A Summer Hazard
By Marylyn Cork
I got drilled by a yellow jacket the other evening—actually, a paper wasp, according to the people who know such things. To me, the two species look identical. I would have thought my adversary was a bald hornet, except I had seen the nest.
He came boiling out of his small nest at the top edge of my basement door as soon as I stepped outside, and hit me with a sting that felt like someone with a power drill had tried to bore through my skull. All I was trying to do was to reach the faucet that turns off the water to the soaker hose at the bottom of my terraces.
I got even, though, returning nearer dark with bee-bomb in a can. I wiped that imp of Satan out, along with all his buddies and the nest—for the second time this year. Then the next morning I applied a broom handle to the remains of the nest.

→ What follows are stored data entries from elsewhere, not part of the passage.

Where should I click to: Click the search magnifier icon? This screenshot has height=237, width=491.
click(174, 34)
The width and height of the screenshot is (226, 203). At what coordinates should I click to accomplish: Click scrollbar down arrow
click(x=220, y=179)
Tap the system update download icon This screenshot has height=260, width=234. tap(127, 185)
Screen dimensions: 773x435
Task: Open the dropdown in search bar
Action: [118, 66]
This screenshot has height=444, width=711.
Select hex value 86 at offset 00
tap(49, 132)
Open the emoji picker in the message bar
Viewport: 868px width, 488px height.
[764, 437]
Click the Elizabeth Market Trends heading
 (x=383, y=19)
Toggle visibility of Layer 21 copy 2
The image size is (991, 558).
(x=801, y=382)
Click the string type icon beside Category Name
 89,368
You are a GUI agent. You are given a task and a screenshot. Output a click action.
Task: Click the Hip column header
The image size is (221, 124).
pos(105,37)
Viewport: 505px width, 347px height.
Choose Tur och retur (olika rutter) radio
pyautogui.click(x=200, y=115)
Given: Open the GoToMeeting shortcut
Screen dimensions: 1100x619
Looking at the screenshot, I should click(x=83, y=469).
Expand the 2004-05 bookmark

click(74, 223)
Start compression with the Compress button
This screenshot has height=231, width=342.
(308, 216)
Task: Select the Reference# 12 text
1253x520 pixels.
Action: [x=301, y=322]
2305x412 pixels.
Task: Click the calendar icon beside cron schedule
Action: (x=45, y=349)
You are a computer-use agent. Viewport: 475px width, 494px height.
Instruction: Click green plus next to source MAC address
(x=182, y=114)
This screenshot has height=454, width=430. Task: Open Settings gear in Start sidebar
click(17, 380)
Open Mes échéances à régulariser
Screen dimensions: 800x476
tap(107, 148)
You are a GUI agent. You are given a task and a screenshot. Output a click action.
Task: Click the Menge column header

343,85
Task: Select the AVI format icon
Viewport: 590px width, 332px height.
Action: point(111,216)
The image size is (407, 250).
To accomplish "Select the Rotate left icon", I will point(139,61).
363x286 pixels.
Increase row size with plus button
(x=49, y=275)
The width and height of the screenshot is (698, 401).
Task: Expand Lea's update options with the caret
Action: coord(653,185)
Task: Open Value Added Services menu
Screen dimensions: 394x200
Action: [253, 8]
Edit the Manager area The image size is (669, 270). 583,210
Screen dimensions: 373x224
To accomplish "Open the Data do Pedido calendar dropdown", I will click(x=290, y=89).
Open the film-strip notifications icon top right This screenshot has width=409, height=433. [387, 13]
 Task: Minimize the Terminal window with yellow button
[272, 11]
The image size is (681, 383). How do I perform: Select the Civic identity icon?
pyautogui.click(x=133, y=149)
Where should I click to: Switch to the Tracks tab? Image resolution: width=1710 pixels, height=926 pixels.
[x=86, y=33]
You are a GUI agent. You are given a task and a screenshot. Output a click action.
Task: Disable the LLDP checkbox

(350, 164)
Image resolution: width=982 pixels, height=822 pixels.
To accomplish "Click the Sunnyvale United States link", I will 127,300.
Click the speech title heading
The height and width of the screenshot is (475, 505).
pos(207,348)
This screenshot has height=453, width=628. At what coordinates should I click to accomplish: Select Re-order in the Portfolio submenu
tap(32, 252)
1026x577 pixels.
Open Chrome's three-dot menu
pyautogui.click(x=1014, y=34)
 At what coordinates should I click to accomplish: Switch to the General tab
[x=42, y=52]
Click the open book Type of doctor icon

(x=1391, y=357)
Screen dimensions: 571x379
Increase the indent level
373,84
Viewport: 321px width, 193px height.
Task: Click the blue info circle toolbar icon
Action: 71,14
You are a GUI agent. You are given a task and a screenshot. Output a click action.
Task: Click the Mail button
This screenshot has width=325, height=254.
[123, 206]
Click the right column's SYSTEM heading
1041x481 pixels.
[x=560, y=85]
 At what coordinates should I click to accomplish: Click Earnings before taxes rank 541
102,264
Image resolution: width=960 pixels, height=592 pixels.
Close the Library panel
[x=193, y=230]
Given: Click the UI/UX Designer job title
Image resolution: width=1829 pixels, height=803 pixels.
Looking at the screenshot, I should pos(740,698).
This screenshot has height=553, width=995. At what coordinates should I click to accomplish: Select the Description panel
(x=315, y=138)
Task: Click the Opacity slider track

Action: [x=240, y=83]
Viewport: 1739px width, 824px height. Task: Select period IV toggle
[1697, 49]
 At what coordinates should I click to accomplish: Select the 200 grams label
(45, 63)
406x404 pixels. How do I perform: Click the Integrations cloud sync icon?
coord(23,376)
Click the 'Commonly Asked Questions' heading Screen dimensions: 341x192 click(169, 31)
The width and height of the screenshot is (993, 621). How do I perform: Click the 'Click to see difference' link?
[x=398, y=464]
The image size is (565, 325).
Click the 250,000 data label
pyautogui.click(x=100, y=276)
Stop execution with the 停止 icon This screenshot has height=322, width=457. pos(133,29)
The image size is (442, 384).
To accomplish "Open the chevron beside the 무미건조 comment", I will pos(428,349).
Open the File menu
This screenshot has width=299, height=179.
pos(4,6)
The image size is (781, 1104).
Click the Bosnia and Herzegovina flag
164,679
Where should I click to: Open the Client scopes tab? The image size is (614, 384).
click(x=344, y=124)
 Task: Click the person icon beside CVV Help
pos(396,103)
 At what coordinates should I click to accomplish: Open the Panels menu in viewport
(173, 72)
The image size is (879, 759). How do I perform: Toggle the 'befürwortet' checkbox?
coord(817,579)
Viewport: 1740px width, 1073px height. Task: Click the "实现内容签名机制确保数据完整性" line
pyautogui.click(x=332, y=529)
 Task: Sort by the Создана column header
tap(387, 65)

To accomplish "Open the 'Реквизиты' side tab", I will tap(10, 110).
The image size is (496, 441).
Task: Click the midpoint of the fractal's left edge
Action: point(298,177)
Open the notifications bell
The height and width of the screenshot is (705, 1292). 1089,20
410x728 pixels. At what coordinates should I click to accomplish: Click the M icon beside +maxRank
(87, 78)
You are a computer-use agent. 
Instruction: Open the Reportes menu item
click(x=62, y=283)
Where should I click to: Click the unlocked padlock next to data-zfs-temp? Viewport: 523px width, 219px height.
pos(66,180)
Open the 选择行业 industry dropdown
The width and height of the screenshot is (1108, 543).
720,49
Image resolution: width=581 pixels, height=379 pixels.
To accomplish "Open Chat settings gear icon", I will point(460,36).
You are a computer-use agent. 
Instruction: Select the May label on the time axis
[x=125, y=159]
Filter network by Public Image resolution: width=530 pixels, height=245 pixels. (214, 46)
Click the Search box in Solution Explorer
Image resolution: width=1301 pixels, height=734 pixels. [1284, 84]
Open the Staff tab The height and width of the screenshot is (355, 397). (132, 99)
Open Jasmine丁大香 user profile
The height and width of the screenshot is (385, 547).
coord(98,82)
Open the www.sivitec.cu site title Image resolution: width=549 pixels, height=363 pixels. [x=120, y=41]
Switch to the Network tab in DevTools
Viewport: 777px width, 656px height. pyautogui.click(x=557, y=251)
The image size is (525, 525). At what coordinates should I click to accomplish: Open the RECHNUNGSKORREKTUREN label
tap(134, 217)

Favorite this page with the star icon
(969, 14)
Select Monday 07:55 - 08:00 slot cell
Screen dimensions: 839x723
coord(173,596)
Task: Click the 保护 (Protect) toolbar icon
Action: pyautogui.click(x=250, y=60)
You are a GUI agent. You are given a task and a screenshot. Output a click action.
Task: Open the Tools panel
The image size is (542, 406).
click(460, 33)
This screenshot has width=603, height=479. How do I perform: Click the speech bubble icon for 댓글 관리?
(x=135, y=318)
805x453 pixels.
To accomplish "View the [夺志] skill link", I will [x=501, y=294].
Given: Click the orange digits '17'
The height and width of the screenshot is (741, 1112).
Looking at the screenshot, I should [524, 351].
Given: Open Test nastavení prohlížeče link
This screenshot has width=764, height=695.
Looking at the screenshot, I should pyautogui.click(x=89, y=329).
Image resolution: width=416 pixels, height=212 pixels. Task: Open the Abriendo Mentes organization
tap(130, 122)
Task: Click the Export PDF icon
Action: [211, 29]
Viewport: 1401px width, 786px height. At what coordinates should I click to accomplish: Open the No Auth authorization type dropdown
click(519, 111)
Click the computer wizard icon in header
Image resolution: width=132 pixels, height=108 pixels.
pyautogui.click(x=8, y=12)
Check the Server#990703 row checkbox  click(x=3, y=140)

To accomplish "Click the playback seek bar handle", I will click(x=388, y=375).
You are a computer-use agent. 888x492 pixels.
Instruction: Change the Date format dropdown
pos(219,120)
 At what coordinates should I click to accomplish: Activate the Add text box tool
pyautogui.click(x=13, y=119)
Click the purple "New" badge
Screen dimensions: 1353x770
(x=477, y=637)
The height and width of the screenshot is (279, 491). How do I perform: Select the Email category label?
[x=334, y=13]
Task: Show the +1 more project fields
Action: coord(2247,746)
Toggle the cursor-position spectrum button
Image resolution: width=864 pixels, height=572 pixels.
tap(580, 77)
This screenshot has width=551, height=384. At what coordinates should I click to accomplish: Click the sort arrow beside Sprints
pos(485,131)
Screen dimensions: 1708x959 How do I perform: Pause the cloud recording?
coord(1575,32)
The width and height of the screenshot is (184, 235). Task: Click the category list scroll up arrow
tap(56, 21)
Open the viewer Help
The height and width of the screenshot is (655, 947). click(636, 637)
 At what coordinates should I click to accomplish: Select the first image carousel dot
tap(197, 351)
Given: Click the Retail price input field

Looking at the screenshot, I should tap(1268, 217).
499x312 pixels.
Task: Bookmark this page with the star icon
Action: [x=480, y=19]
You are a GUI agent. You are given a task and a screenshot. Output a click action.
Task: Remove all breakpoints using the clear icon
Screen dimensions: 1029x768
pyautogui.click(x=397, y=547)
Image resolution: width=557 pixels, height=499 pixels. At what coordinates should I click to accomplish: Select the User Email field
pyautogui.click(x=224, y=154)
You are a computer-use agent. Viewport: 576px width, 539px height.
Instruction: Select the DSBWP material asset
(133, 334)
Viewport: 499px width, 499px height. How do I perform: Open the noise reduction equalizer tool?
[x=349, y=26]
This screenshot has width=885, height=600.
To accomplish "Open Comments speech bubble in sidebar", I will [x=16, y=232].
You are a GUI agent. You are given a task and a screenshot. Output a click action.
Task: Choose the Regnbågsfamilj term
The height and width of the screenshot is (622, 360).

That maddened little critter left me feeling direful aftereffects: a puncture wound that didn’t stop itching and hurting for four solid hours, and swelling that almost closed my left eye as it traveled down the whole side of my cheek from eye to chin. When I awoke the following morning, my face looked like a punching bag.
My mug seemed almost back to normal the next day, but the morning after that I awoke with my left eye swollen half-shut again. The only possible reason I can figure out for my adverse reaction is that the pestiferous insect hit me between eyebrow and cheek, where there was nothing but skin and bone to absorb the venom.